Read and repeat, he memorised the incantation. The guards ran into the palace from every entrance, they would surround him soon. He witnessed them make their way up the staircases to his location as he ran to the edge of the balcony. There he started scooping up, in long folds, the yards of draping from a royal banner whilst entwining it around him.
Once all the guards reached the top floor and encroached on his position he leaped. The banner unfolded from his body, making it twist and turn several dozen times; each revolution bringing him ever closer to the ground far below.

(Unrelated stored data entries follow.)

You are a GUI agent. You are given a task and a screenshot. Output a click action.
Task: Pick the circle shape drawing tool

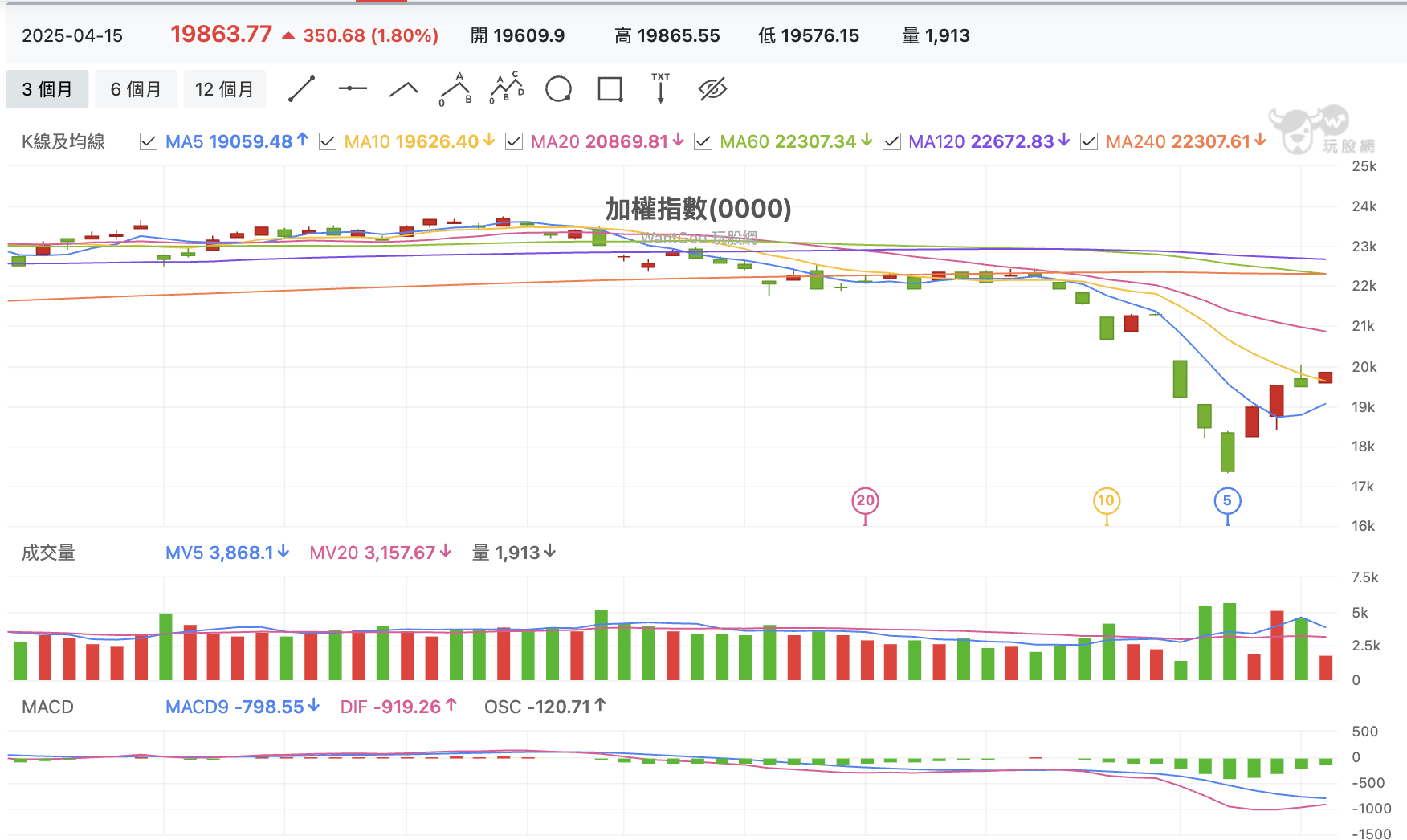tap(558, 89)
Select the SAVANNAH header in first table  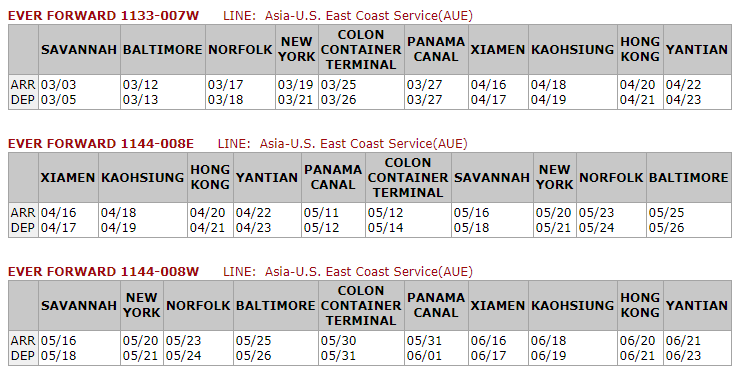(79, 50)
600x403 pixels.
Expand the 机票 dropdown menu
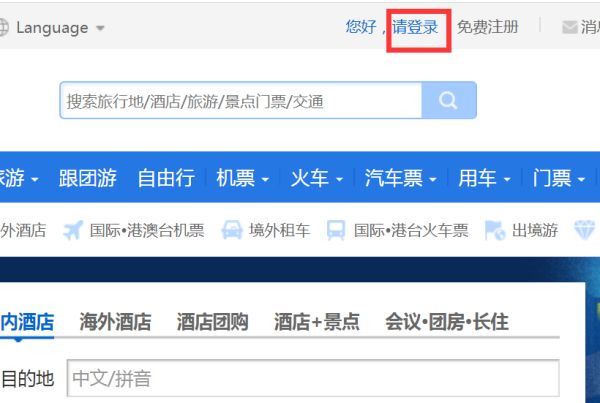(243, 179)
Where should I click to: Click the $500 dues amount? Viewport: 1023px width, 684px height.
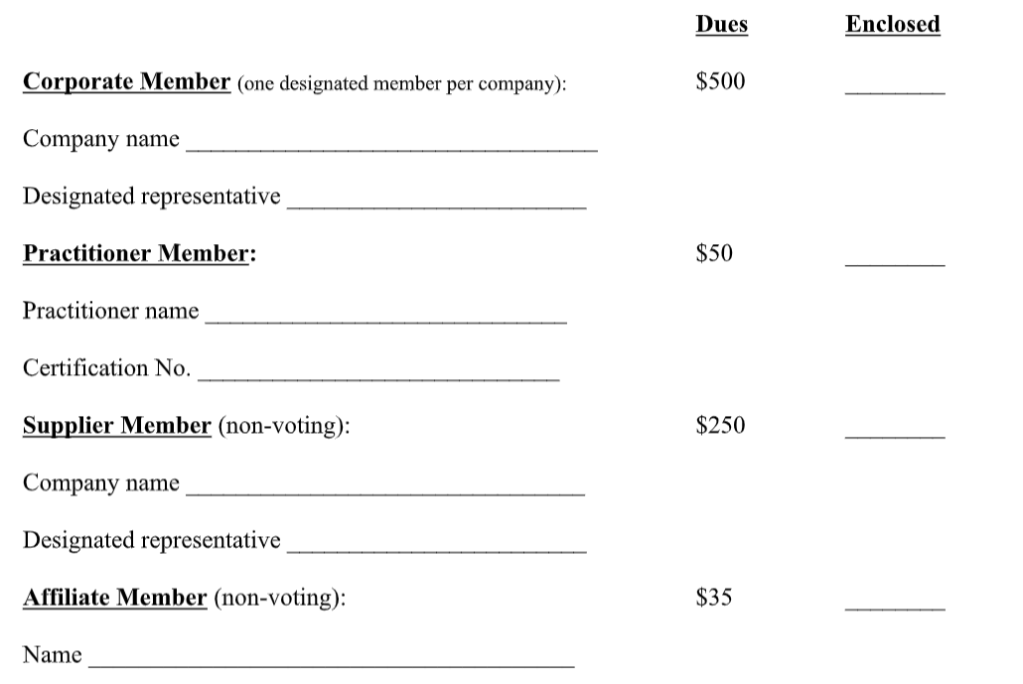tap(720, 82)
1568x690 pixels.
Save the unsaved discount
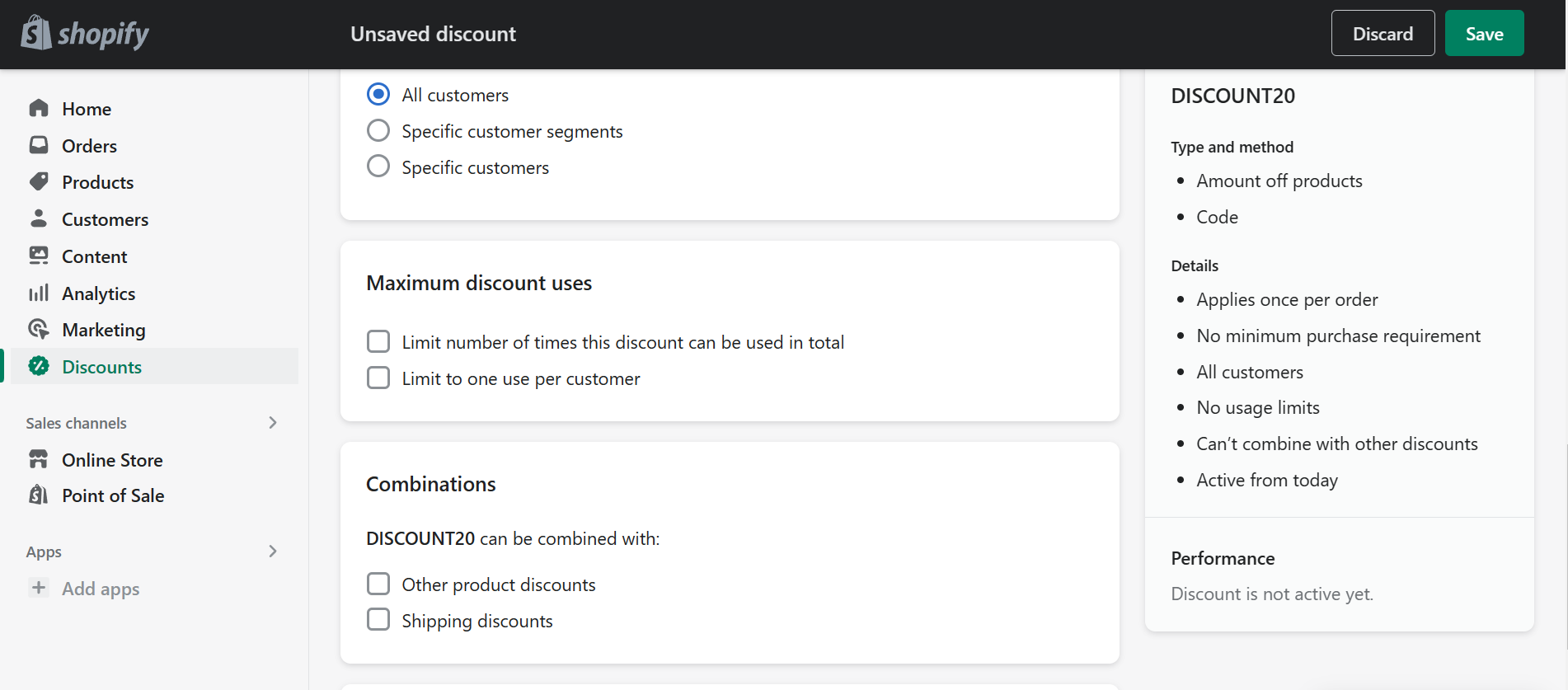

His lifeline came to an end; the banner ended at a fair yet dangerous distance from the bottom, he had to drop.
‘And that is how it is done.’ He landed catlike, his focus unscathed by a feat that would have left any other man bilious.
This life almost at an end he made his way back to the bedchamber where he had to leave Emperor Huanzong in a compromising position and flee, before first light this morning.
‘Please let our love have been real,’ he thought as he startled the surprised guard left at the chamber door. Knee to chest he connected with the man and they crashed through the door. “You!” huffed the winded priest who had long ago given up the chase and returned to pray for the emperor’s tarnished soul.
“ Let him be,” the emperor begged in Mandarin. (Rang ta chengwei)
Eight Taoist stood between them, two holding back the young emperor. Lee did not go to him; instead he calmed his mind, his eyes searching for the emperors’ fair face behind the blockade. Their gaze locked whilst the chanting men pushed him back slowly. The priest was not taking any chances and burst through his men, charm in hand. He grabbed Lee by the arm, his enchanted grip searing the prophesiers’ skin.
As the sun rose in a spectacular display of fire orange and dashes of pink and aubergine, Childlike Emperor Huanzong saw the silhouette of his one and only love framed in the window. From his perspective, Lee saw the tears run freely down his cheeks and he smiled content and filled with reciprocating youthful joyous love.
Confidently, he rubbed the totem between his fingers and repeated the incantation in his mind. The priest shoved, his grip slid down Lee’s arm and a serpent-like scar formed, a scar he would carry into his next life.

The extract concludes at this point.